Que surra do São Paulo!

Antero Greco

05 de novembro de 2016 | 22h12

Clássico é clássico e vice-versa reza a tradição de obviedades do futebol. Quando dois times de porte se enfrentam, imagina-se equilíbrio de forças e placar apertado.

Nem sempre, como se viu, no início da noite deste sábado, no Morumbi. O São Paulo deu uma atropelada no Corinthians, lascou 4 a 0, com direito a “olé!” merecido por parte da torcida (única, bom frisar).

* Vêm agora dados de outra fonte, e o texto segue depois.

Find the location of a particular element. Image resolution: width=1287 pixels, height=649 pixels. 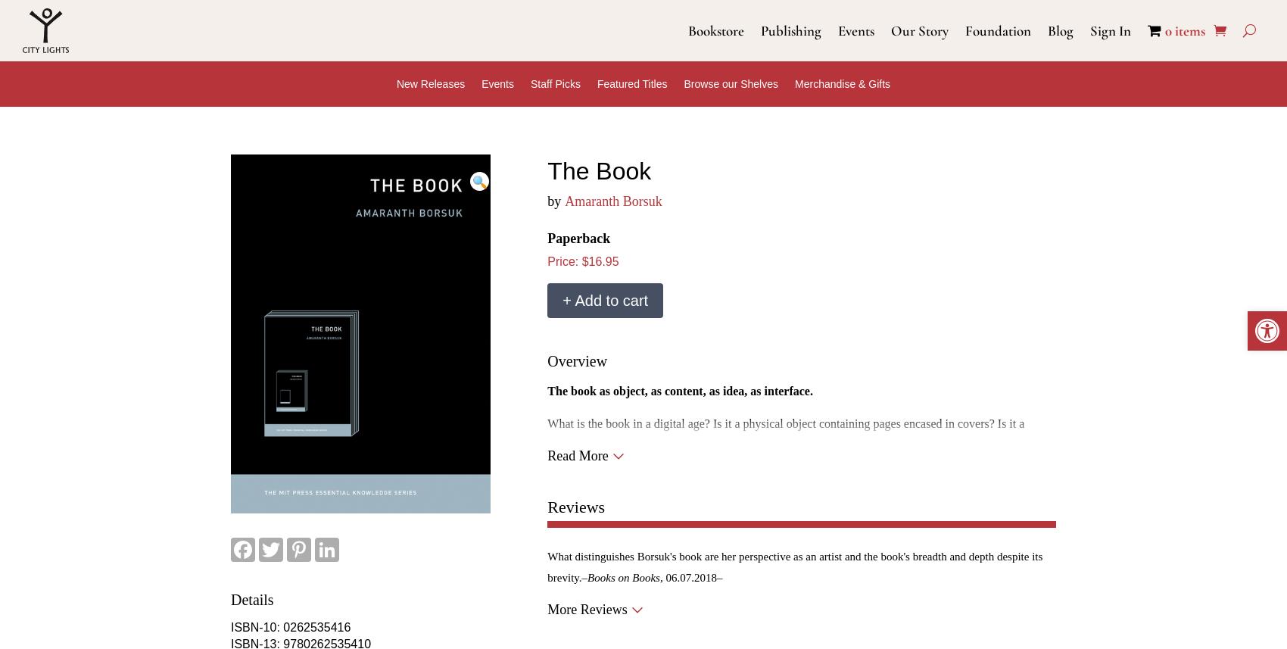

Era o desempenho que faltava para a turma tricolor respirar aliviada e dar um bico definitivo em qualquer ameaça de rebaixamento. O sufoco no ano foi de lascar, mas agora dá para pensar direito como não fazer bobagens em 2017. Um placar desse quilate, diante de rival histórico, serve para animar o que resta da temporada e planejar direito o futuro. Sem os furos atuais.

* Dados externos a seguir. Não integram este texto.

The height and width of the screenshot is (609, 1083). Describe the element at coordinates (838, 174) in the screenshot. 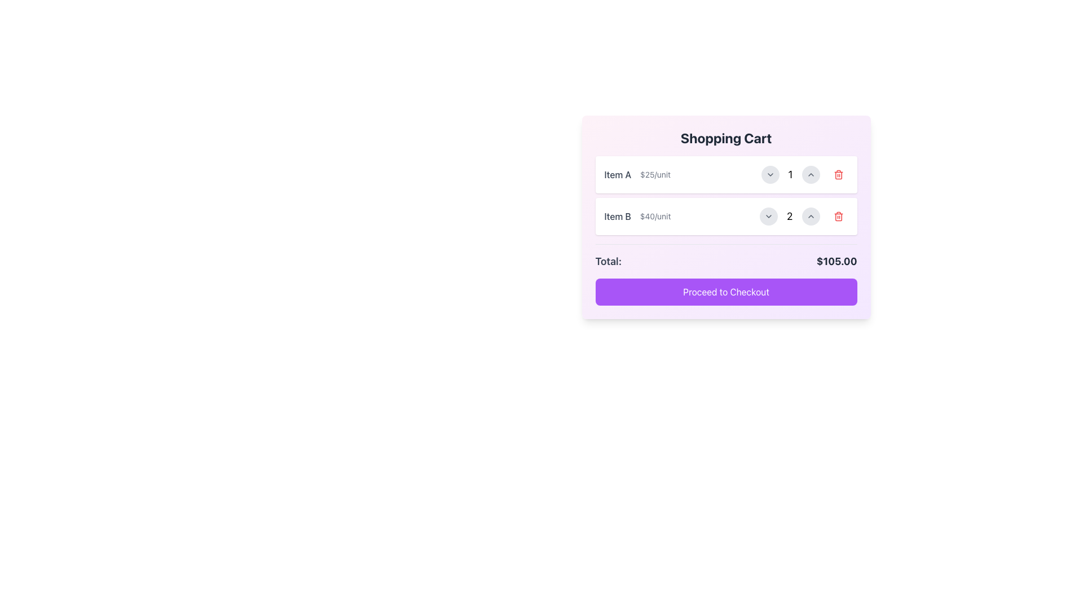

O Corinthians? Bem, o campeão do ano passado atravessa período conturbado, estranho, de transição. Desmontou um grupo vencedor, perdeu o técnico no meio do caminho, trocou de comando algumas vezes e tomou o ponto de interrogação que o São Paulo carregava. Ponto de interrogação que recai sobre diversos jogadores e, por que não?, também sobre Osvaldo de Oliveira. Sim, senhor, quem garante que ele fica para 2017? Já sentiu o peso das cobranças após o jogo…

Jogo que foi dominado pelos tricolores, do início ao fim. O Corinthians não teve pernas, espaço, fôlego, criatividade, coragem para driblar o cerco. Denis praticamente assistiu ao clássico de local privilegiado. Desta vez, não tomou sustos nem gols. Deve até ter sentido o frio esquisito que há sobre a cidade.

O São Paulo fez, talvez, a melhor apresentação no Brasileiro. Talvez, não, certamente. Tudo deu certo, da escalação inicial às substituições. Até as chances que apareceram foram praticamente todas aproveitadas.

Pode-se discutir o lance do pênalti que resultou no primeiro gol, marcado por Cueva. Confesso que não me convenci totalmente. Mas, independentemente disso, o São Paulo jogou muito mais. Na verdade, jogou, enquanto o Corinthians apenas esteve em campo.

Por isso, os demais gols – feitos por David Neres, Chavez e Luiz Araújo – vieram com naturalidade, no segundo tempo. Fora o baile.

Noite para não esquecer, de um lado; para riscar do mapa, do outro.